Again, this has been caused by the transformation of traditional Iranian geopolitical visions, subordinating them to being conducted through the vehicle of Shi’a religious projection. Iran has always had a sense of belonging to, and participating in, the Mediterranean. Its links with the Levant, including ancient Israel, as well as its forays toward Greece, are native to Persian geopolitical thinking. The Islamicization of this process, however, has reduced the pragmatic nature of Iranian foreign policy, and this Islamicization was used to help fight against the U.S.-led war in neighboring Iraq. But this caused a schism in the historical link which Iran had with Israel. The clerics in Tehran did not seem to notice this; they were oblivious to Persian historical geopolitical thinking.
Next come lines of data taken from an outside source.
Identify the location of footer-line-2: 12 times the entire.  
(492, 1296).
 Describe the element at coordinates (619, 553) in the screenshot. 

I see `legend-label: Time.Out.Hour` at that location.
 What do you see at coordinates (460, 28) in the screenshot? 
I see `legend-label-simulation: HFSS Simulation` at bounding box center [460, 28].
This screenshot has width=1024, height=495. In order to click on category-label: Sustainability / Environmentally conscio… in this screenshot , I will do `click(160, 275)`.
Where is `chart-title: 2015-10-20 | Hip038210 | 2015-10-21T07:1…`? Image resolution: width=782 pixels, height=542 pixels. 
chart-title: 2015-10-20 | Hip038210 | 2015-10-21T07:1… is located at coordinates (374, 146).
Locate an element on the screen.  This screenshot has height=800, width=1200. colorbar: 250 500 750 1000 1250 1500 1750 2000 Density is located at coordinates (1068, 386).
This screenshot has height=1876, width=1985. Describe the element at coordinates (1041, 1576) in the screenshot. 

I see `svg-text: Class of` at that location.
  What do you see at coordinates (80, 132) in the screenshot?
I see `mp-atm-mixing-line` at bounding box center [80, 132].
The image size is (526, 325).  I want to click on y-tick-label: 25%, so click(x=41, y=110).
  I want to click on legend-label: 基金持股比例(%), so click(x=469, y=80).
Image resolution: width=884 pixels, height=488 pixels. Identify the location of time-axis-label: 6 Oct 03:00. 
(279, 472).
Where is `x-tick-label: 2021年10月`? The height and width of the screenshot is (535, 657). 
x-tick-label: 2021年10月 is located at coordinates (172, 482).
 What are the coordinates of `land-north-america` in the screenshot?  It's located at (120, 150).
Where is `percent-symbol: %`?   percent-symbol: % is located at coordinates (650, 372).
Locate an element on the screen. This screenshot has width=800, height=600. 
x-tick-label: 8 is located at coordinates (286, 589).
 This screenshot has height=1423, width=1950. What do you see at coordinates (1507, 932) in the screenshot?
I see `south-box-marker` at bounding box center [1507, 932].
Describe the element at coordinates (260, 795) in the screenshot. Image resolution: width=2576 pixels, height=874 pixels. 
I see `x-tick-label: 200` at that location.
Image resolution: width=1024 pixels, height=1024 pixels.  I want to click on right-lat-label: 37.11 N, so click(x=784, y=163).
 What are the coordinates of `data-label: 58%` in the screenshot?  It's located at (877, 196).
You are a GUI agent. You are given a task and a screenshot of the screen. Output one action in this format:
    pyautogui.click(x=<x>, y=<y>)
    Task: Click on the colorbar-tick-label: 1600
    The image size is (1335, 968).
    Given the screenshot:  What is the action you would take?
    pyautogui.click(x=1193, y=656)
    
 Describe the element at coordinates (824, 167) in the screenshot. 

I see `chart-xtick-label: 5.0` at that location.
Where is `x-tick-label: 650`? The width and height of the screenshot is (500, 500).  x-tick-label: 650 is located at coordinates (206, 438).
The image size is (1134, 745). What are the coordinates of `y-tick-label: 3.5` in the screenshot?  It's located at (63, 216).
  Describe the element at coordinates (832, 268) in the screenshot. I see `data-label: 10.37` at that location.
Clearly, at the bottom line, if Iran loses Syria, it will be reduced dramatically in its strategic posture, and this would be directly attributable to the failure of the Iranian Government to project a tiered and textured approach toward the Mediterranean, including Israel. Even now, despite the polemics of Israeli Prime Minister Netanyahu, Israel is silent on the West’s (and the Sunni region’s) call for the overthrow of the Bashar Assad government in Syria. With regard to Syria — which has been a base for the major missile threat which the Iranian clerics have posed to Israel — Israel and Iran both wish to avert a Sunni revolution in Syria.

Also at the bottom line is the reality that the U.S. and Israel face the impasse which also faces Iran. All the powers have limited ability to move; they have placed themselves in a position — as has Turkey in the regional unrest — where they cannot retreat without embarrassment, and cannot advance without risk.